● **Problem**:
Restate word for word the lines from the one bearing "1200x742 pixels. How" through the end of the entries below, and leave every picture out.

● **Data to process**:
━━━

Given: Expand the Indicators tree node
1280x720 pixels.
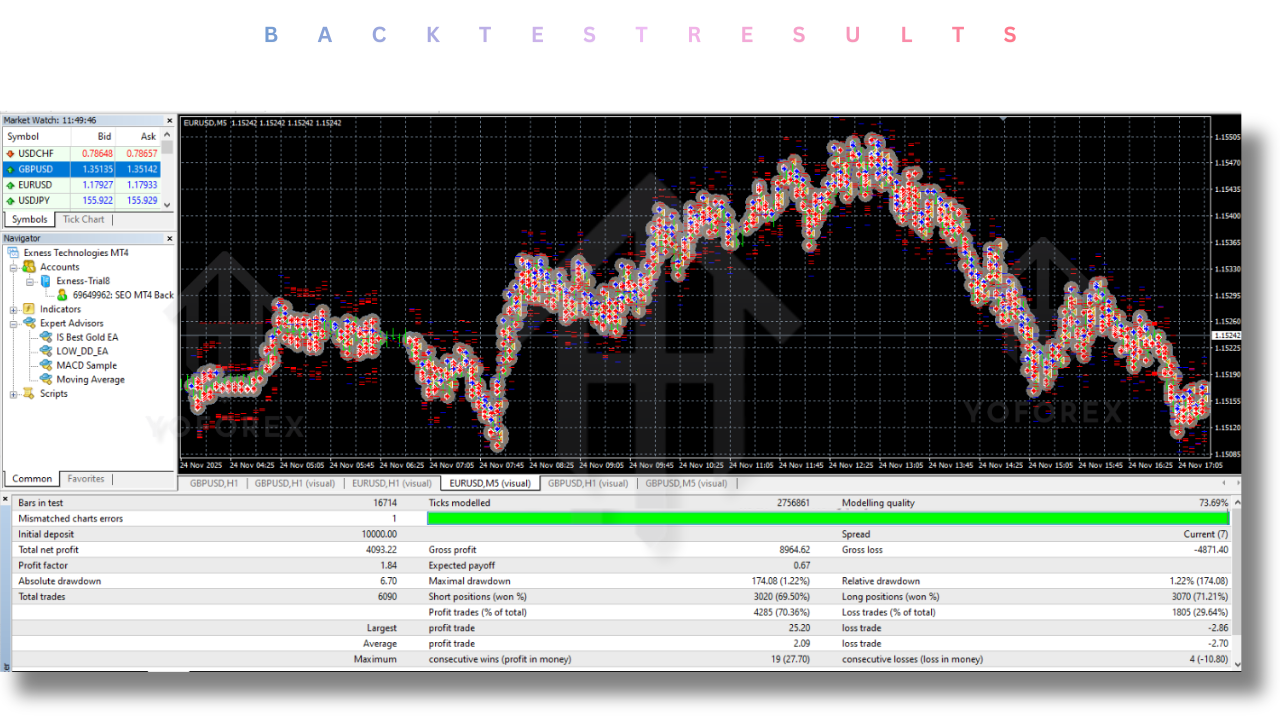Looking at the screenshot, I should (14, 309).
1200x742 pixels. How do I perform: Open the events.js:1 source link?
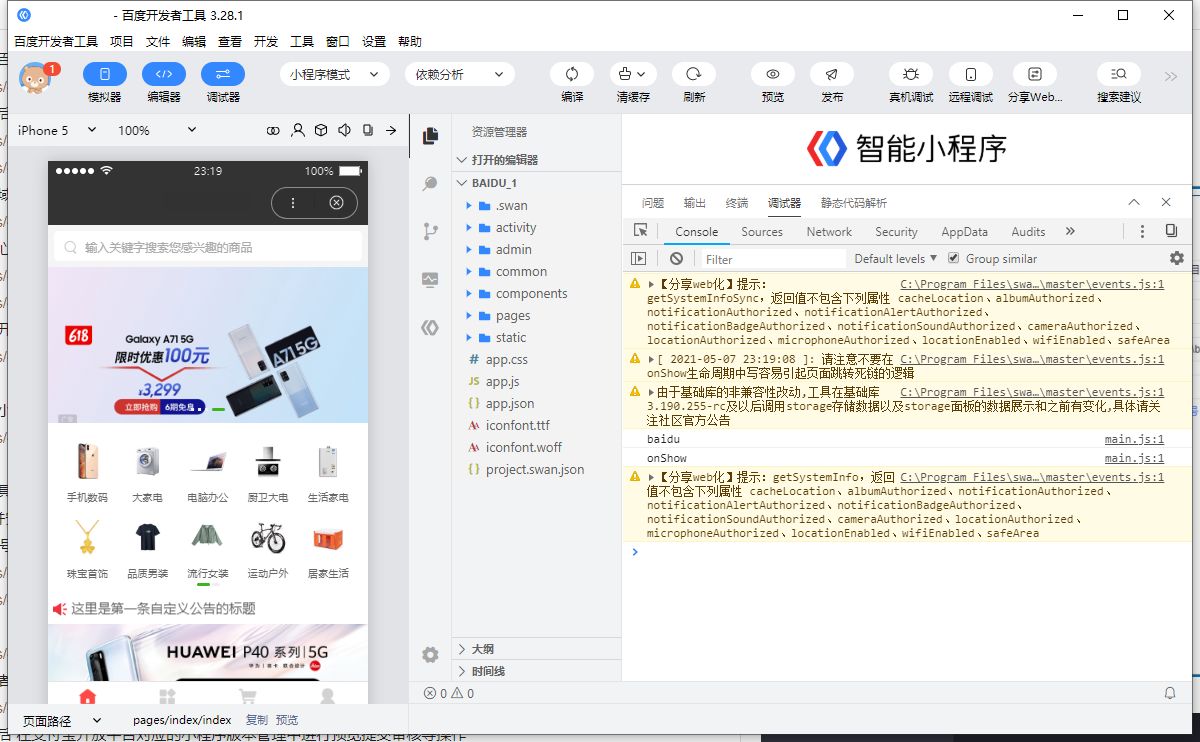click(1031, 285)
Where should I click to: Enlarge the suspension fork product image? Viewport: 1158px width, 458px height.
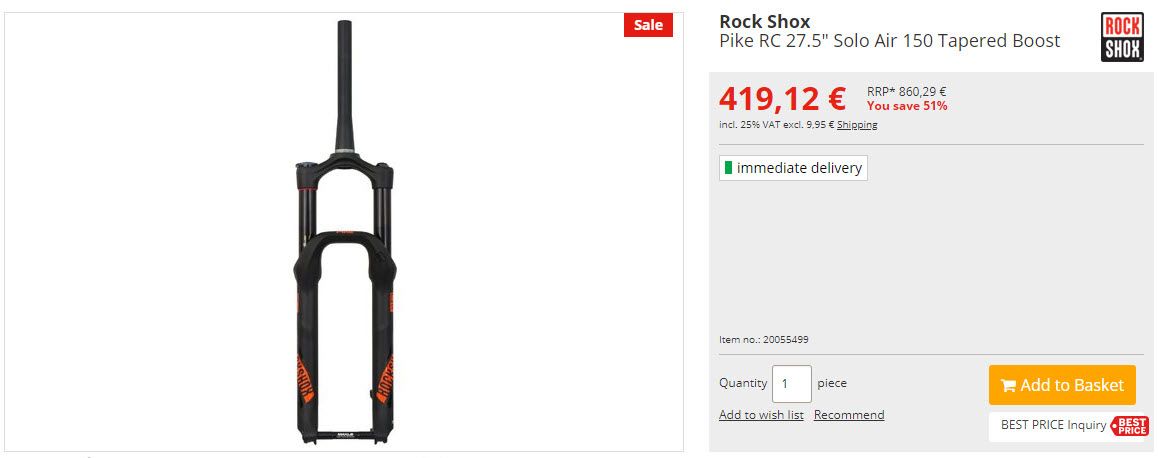tap(344, 232)
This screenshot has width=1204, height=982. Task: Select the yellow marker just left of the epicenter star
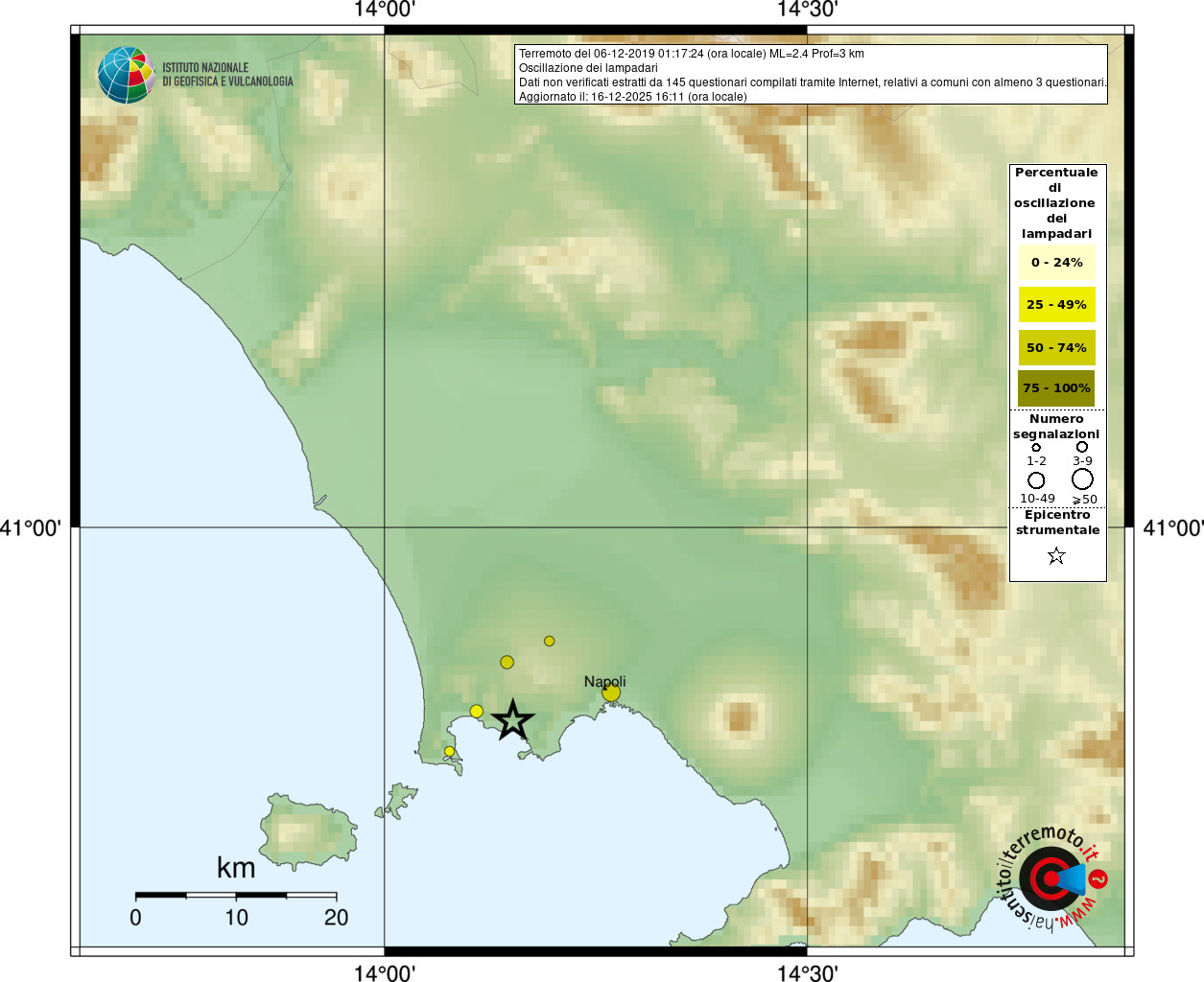tap(476, 711)
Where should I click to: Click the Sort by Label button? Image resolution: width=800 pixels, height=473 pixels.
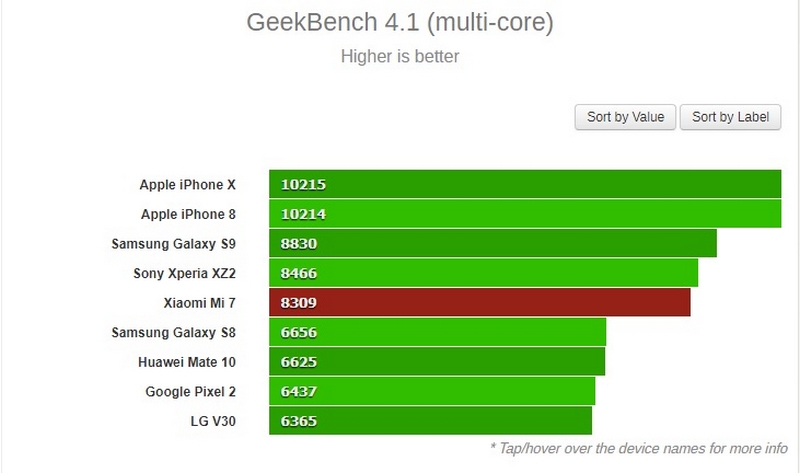(730, 117)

━━━

● **Problem solution**:
1200x742 pixels. How do I perform: Open the events.js:1 source link?
click(1031, 285)
Where should I click to: Enlarge the suspension fork product image? Viewport: 1158px width, 458px height.
tap(344, 232)
This screenshot has width=1204, height=982. Task: Select the yellow marker just left of the epicenter star
tap(476, 711)
Where should I click to: Click the Sort by Label button? Image resolution: width=800 pixels, height=473 pixels.
(730, 117)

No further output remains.